Of all the 15 nations in the Caribbean Community, Trinidad has been among the countries with some of the tightest COVID-19 restrictions with its airport and marine borders shuttered since March of last year.

Caribbean Airlines, the national and regional flagship carrier, has been forced to switch hubs to other countries like Guyana, Barbados and Jamaica to allow it to continue flying to Caribbean and North American destinations while bringing in much needed cash, keeping its crews employed and active.

Authorities in the twin island republic with Tobago have also invoked a series of crippling night and sometimes daytime curfews to stem an astronomical increase in positive cases and a frightening hike in deaths with up to 24 in one day last month. As the week began, the nation has recorded 737 deaths so far, meaning that 610 people have died this year alone including a staggering 326 last month, including doctors, police officers and prominent sports personalities.

But even as the fatalities and positive cases continue to worry officials, Prime Minister Keith Rowley brought some positive news to citizens at the weekend by announcing plans to reopen borders by mid next month and to ease border restrictions in place for more than 15 months.

Construction projects can resume in the coming week while the two main international airports and marine borders will normalize services from mid July except if the situation changes dramatically. The 7 p.m. to daybreak curfew will almost likely be lifted, Rowley said, warning that the island is running out of vaccine doses for its immunization program. Schools are on track for a September restart as well.

As Trinidad prepares for fewer restrictions, Prime Minister Gaston Browne of Antigua is taking his island in the opposite direction, extending state of emergency measures for an additional three months to the chagrin of the business community and the opposition. The opposition United Progressive Party says the measures are designed to stifle political activities with Browne already hinting that he may soon call snap elections. Brown counters that the emergency measures are to suppress large super spreader gatherings.

“Even the fete we are approving for up to 300 individuals, hopefully next month, will be carried out under strict conditions involving only fully vaccinated individuals. Why would we then want to go and have a very liberal COVID policy to allow public meetings so that unvaccinated and vaccinated people could gather in their hundreds or thousands?” he said in a radio broadcast.

And in Bermuda meanwhile, a row has erupted among big wigs in the governing Afro-dominated Progressive Labor Party of Premier David Burt over plans to force unvaccinated arrivals to quarantine in government picked hotels at their own expense.

Many PLP lawmakers railed against the measures that are scheduled to become active in a week.

The Royal Gazette newspaper quoted Deputy House Speaker Derrick Burgess as arguing that the policy is discriminatory as locals headed home who are not vaccinated might not even be able to board aircraft.
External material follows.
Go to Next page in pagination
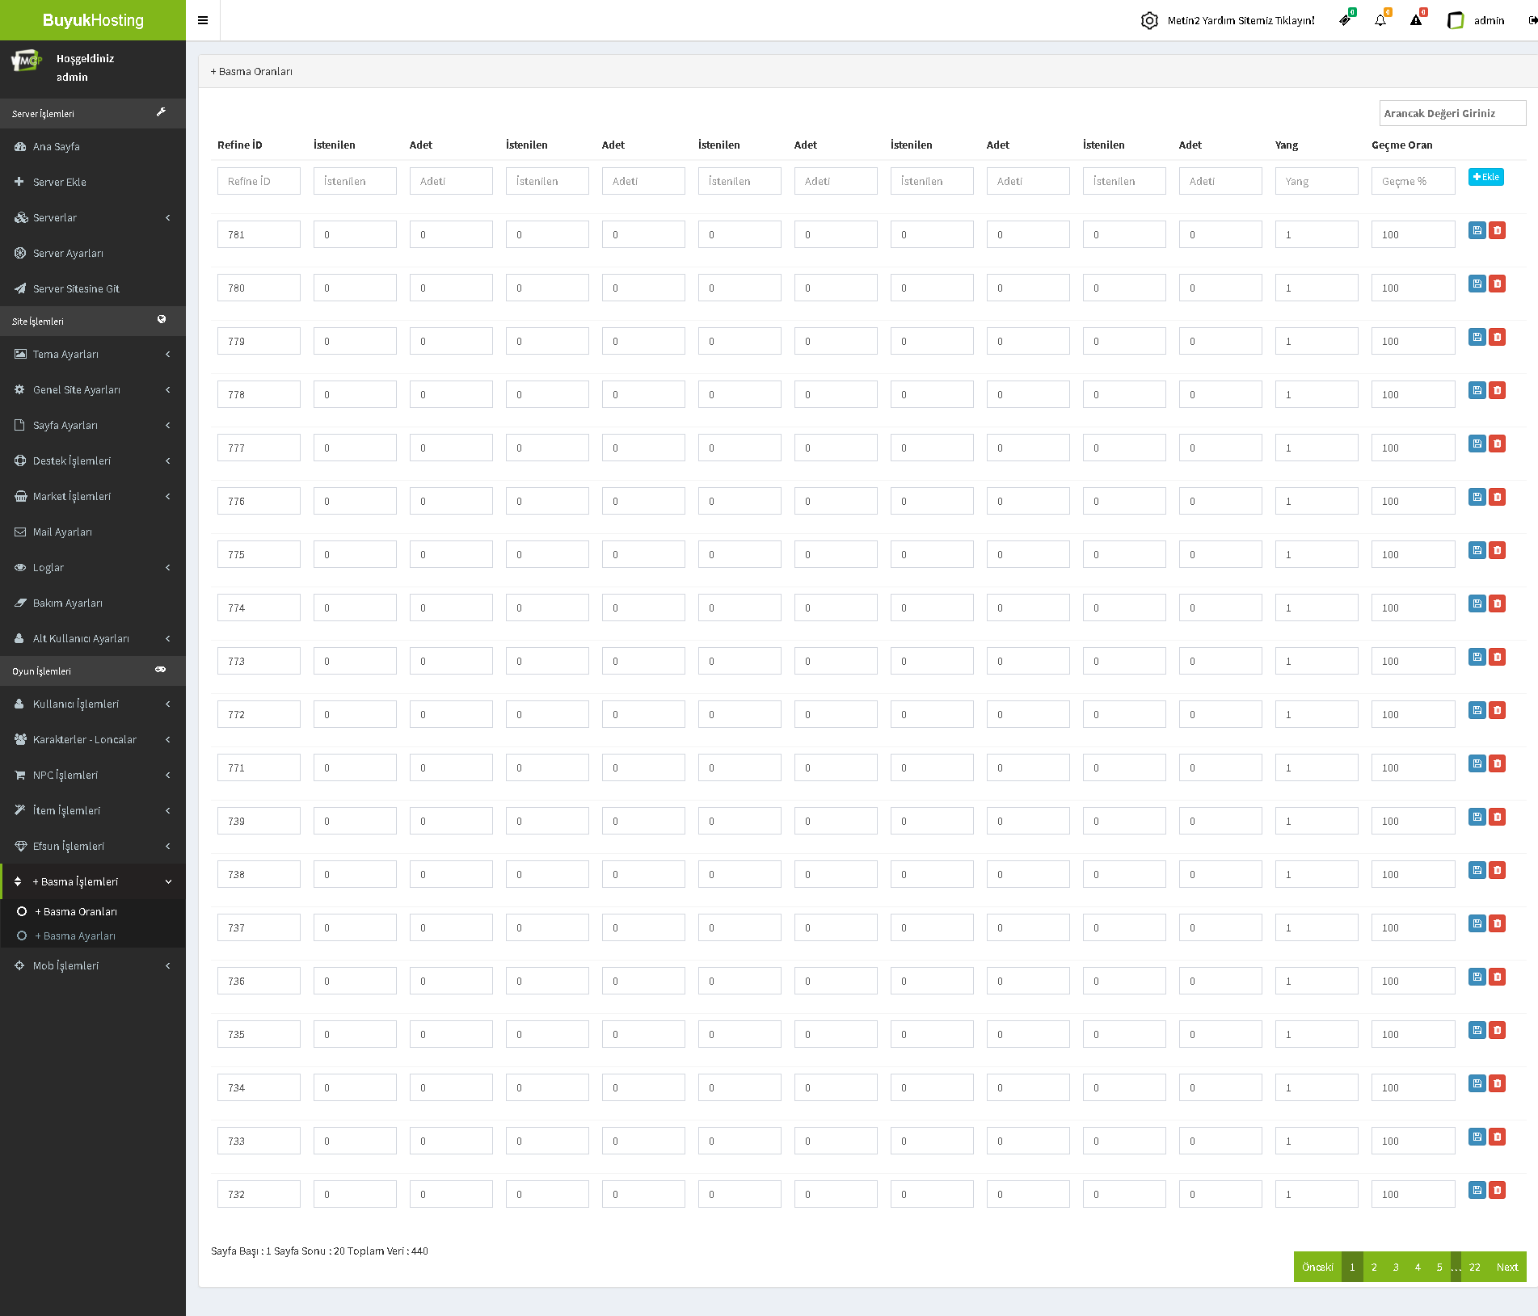 pos(1506,1267)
“The discriminatory part of it is, if you don’t have this form, then I am told you cannot get on the flight. Well, I don’t think you can deny my right to come home. Common sense tells me that is against the law.”

The island has done fairly well with its vaccination program and with keeping the fatality and infection rates relatively low. PM Burt says islanders have to live in safety.

“This government cannot ignore its duty in order to make sure that we protect our popularity. That is not what leadership is. It means standing strong and knowing that the decisions you make, though they may not be popular, are the right ones. We cannot put a price on Bermudian lives.”